The open romance, which sparked outrage among volunteers, ended in 2017 amid claims that Mr Bajar had tried to con Mrs Moseley out of money.

However, the 34-year-old Tunisian is now happily living in the UK after settling in Bolton, Greater Manchester.

In October 2021, he married a 35-year-old Romanian receptionist, who later gave birth to a son just over a year ago.

It remains unclear how Mr Bajar entered the country, given his criminal record.

Mr Bajar told the Daily Mail that he was “legally in the country,” adding: “I have the right to work and travel and everything.”

Mrs Moseley’s charity has been under investigation from the Charity Commission since August 2020.
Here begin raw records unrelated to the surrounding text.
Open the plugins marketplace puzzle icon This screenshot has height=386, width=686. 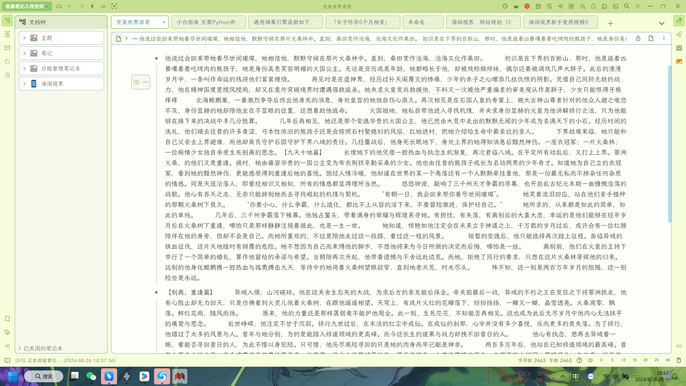coord(605,6)
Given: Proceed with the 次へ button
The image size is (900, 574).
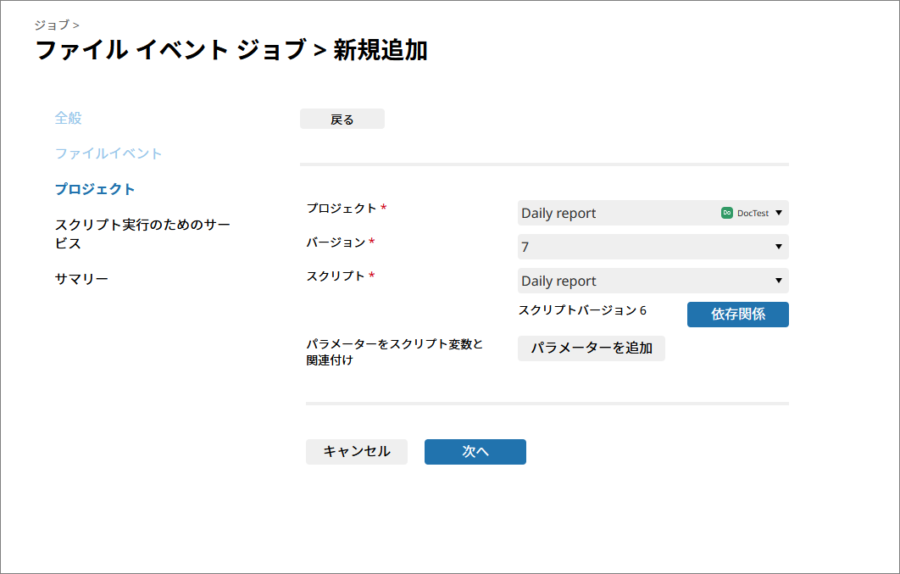Looking at the screenshot, I should pos(475,452).
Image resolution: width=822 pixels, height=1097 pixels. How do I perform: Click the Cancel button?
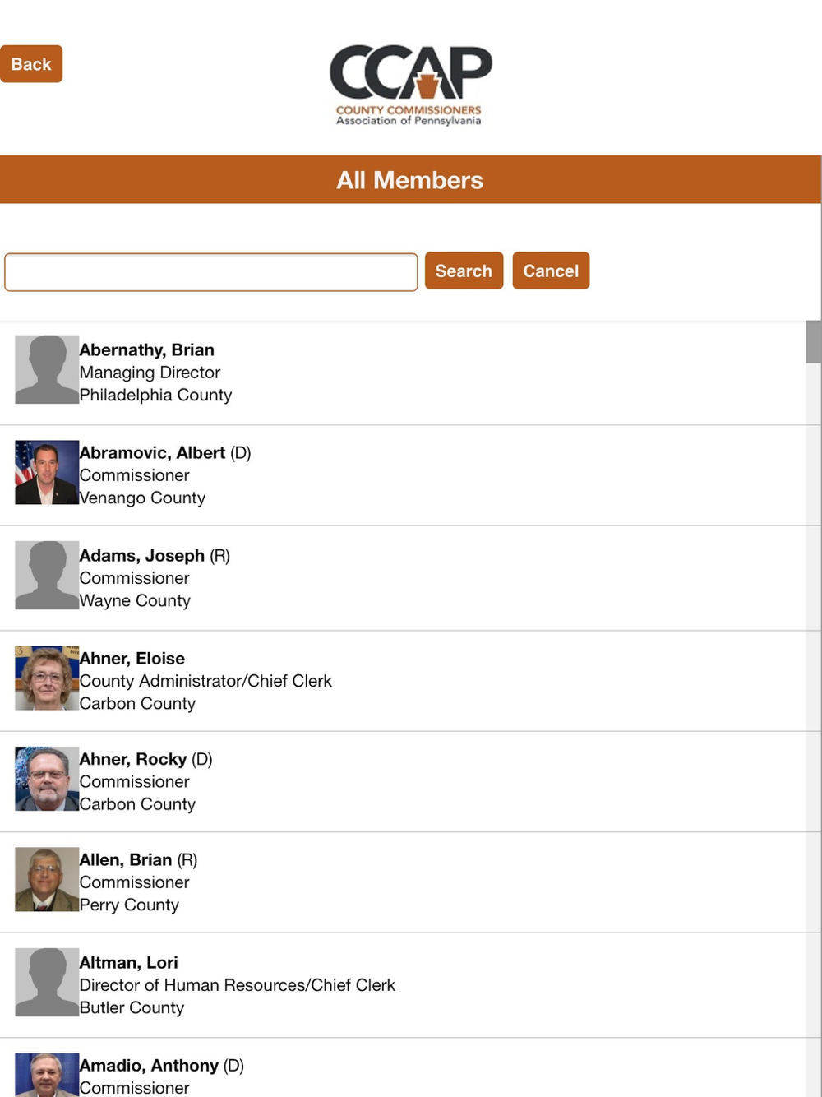tap(551, 271)
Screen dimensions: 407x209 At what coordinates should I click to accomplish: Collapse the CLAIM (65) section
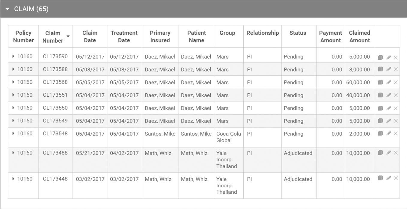(x=7, y=9)
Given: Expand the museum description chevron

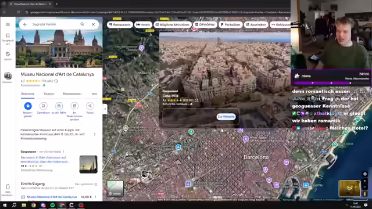Looking at the screenshot, I should point(95,134).
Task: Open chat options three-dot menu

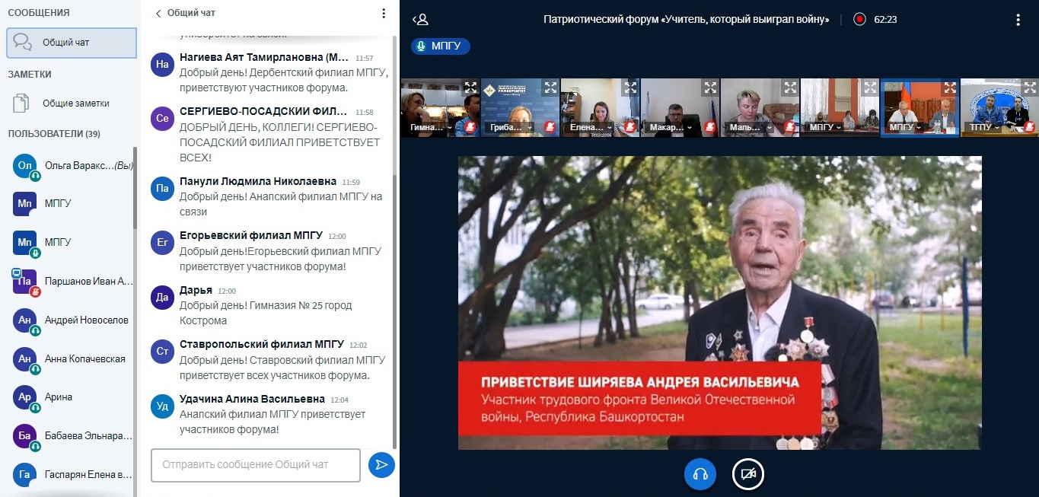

The watchdog highlighted concerns about the organisation’s financial accounts and governance.

The charity’s new chief executive Steve Smith said Moseley’s decision to quit was a “complete and utter surprise”.

He added that he had been expecting to go on working with her for the “foreseeable future”.

Ms Moseley said that as the head of a “young and fast-growing operation”, she has been “placed in many positions where I had to make difficult and high-pressured decisions”.

She said: “If I made mistakes or upset any of our volunteers, I am sorry for that.

“I have devoted the last seven and a half years to serving the charity as an unpaid volunteer working long hours to do everything in my power to help and advocate for refugees.”

A spokesperson for the charity told Third Sector: “As a new charity, we didn’t always have the right internal systems and processes in place to support this growth and we acknowledge that we got things wrong. We are sorry for those mistakes.”